Satya Nadella se ha mostrado a favor de una
regulación global, advirtiendo sobre todo del peligro que pueden suponer para la privacidad y los derechos
fundamentales los más recientes y futuros avances en inteligencia artificial.
Principalmente, se ha mostrado preocupado por lo que
puede suponer en un futuro no muy lejano la tecnología del reconocimiento
facial. Aunque Satya ha reconocido los grandes avances que se han podido hacer
gracias a la tecnología, principalmente en el campo de la identificación de
personas en el ámbito policial (desaparecidos, delincuentes con identidad
falsa, etc.), en el ámbito de la medicina (diagnóstico de enfermedades,
problemas genéticos, etc.), y en el ámbito de la historia y la antropología
(identificación de desaparecidos de guerra en fotografías, etc.), también se ha
mostrado en contra de los malos usos que incluyen la invasión de la privacidad
y el sesgo.
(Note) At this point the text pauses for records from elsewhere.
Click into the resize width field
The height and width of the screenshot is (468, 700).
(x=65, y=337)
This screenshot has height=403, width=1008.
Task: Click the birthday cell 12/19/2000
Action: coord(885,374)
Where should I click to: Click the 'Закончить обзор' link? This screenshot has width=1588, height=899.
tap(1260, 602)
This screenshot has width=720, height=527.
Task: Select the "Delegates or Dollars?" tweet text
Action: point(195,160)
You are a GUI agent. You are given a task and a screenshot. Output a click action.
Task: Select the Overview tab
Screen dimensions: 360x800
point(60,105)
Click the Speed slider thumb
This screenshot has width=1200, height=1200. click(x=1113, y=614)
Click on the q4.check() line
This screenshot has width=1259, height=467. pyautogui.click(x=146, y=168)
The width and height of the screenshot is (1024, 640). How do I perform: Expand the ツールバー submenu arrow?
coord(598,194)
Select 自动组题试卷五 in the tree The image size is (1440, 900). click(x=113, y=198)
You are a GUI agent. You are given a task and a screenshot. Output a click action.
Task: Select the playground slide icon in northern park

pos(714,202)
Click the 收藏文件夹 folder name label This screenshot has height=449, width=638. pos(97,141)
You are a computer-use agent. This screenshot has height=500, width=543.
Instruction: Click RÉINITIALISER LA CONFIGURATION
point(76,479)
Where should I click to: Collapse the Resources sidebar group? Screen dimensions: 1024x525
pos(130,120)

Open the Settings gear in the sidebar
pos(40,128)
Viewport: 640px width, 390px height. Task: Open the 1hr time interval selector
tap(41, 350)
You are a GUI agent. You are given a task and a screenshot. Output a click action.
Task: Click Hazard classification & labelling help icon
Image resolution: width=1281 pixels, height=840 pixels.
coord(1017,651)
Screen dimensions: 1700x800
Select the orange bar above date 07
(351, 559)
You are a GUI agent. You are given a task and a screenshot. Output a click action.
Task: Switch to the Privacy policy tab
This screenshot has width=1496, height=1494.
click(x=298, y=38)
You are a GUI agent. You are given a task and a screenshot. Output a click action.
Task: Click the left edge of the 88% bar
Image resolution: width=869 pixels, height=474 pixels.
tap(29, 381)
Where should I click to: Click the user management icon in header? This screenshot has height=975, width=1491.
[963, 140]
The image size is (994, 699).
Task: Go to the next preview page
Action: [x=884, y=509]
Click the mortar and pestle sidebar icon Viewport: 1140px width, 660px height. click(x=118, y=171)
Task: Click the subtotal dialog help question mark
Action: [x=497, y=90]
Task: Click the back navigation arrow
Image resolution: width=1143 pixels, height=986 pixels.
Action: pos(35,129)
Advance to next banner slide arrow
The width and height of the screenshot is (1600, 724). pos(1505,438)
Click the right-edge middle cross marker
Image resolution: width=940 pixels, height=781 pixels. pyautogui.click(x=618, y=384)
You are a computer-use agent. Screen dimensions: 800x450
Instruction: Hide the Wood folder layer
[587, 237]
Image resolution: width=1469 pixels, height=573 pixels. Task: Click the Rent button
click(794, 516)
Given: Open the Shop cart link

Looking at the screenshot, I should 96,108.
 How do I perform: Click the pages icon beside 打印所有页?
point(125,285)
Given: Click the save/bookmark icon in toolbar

Aunque Microsoft ha desarrollado su propio código para el uso ético
de la IA, reconoce que la autorregulación no es suficiente.
Uno de los principales usos inadecuados del reconocimiento facial es la tecnología con la que han experimentado algunas redes sociales recientemente (principalmente Facebook), para tratar de identificar a personas en las fotografías de sus usuarios, comparando sus rasgos faciales con fotografías de otros perfiles o incluso de toda la red. Esto es una grave intromisión en la privacidad de las personas, ya que si una persona no ha subido una fotografía o su autor no le ha etiquetado en ella con su consentimiento, es muy probable que esa persona no querrá ser identificada en esa fotografía. Esto es especialmente grave si tenemos en cuenta que todos tenemos derecho al anonimato, especialmente en internet.
Otro de los principales peligros de esta tecnología y
donde se encuentran grandes dilemas éticos son los programas de análisis de
comportamiento a partir de imágenes grabadas. Algunas de estos programas hacen
una monitorización de emociones en los sistemas de escaneo facial y de detección
de voz. Esto es una intromisión en el interior de las personas, y es algo
inadmisible desde un punto de vista ético.
Algunos de estos programas también permiten hacer
predicciones del comportamiento humano. Esto, que a priori puede parecer de
gran utilidad para actividades como la lucha antiterrorista, puede traer
consigo bastantes inconvenientes éticos. Muchos de estos programas crean
patrones de comportamiento en base a perfiles con prejuicios racistas, o que
permiten conocer la orientación sexual de las personas. Esto es algo claramente
inadmisible si tenemos en cuenta que la Declaración Universal de los Derechos
Humanos reconoce que toda persona tiene los mismos derechos y libertades sin
ningún tipo de discriminación racial, sexual, religiosa, política, etc.